The data ::
►
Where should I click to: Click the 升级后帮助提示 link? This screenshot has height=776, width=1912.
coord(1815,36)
◄
►
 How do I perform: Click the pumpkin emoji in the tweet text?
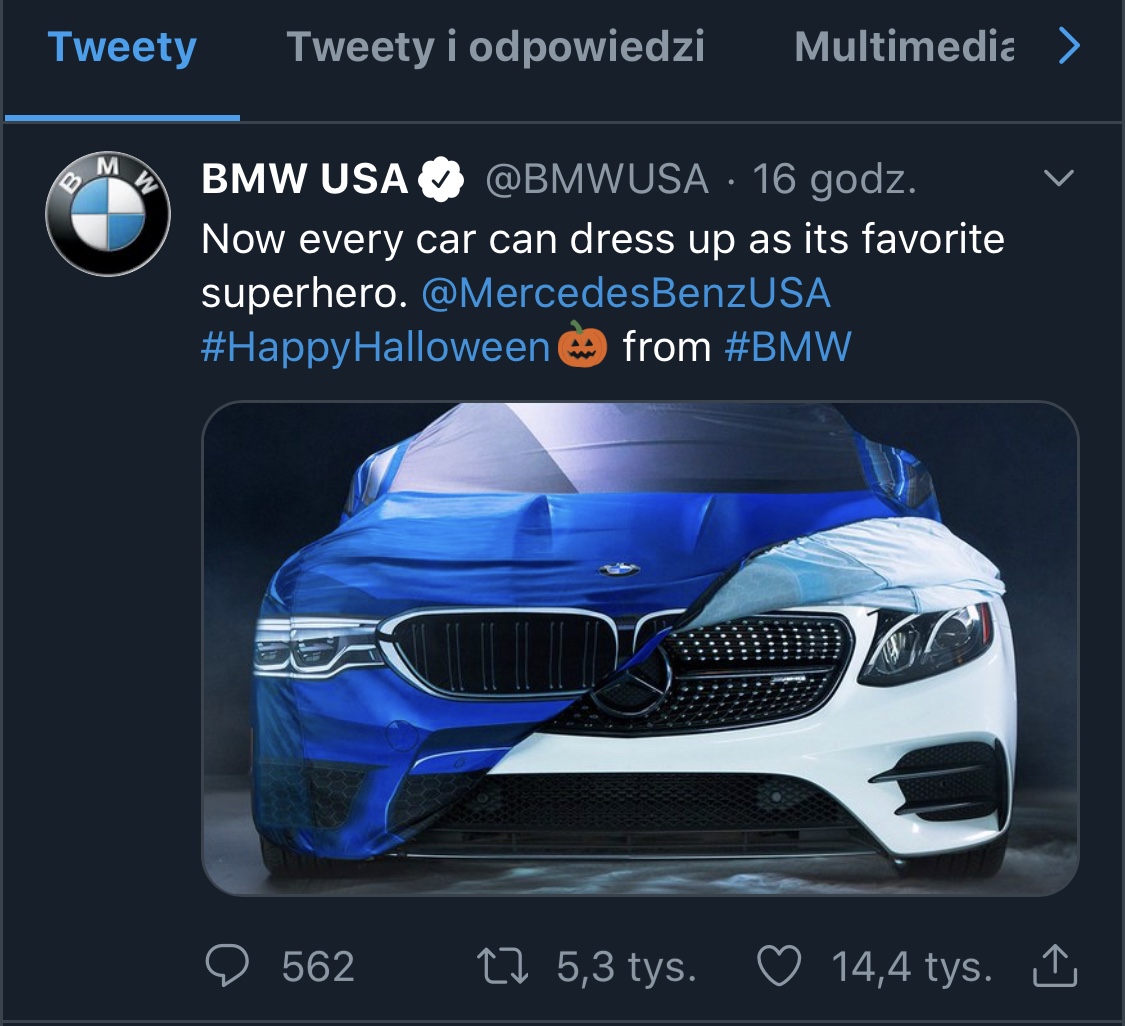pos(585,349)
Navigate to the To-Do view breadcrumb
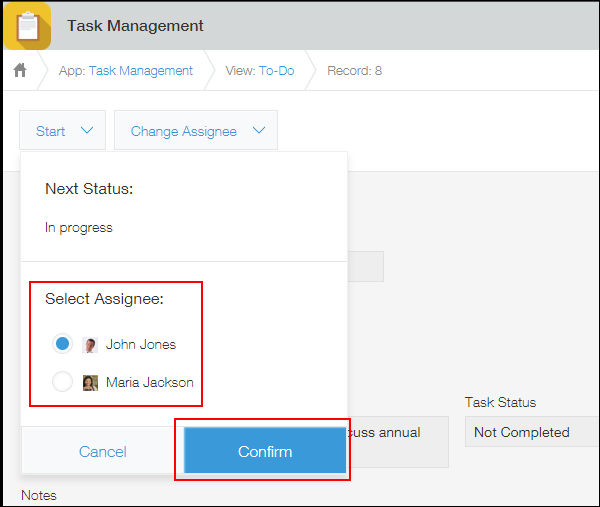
◄
Activity :: Please copy out from the data above, without any picture, exactly the lines running from the one that holds "How do I perform: Click" through the one that holds "Navigate to the To-Do view breadcrumb", and nothing beyond them.

Expected answer ::
 How do I perform: Click the pumpkin emoji in the tweet text?
pos(585,349)
Navigate to the To-Do view breadcrumb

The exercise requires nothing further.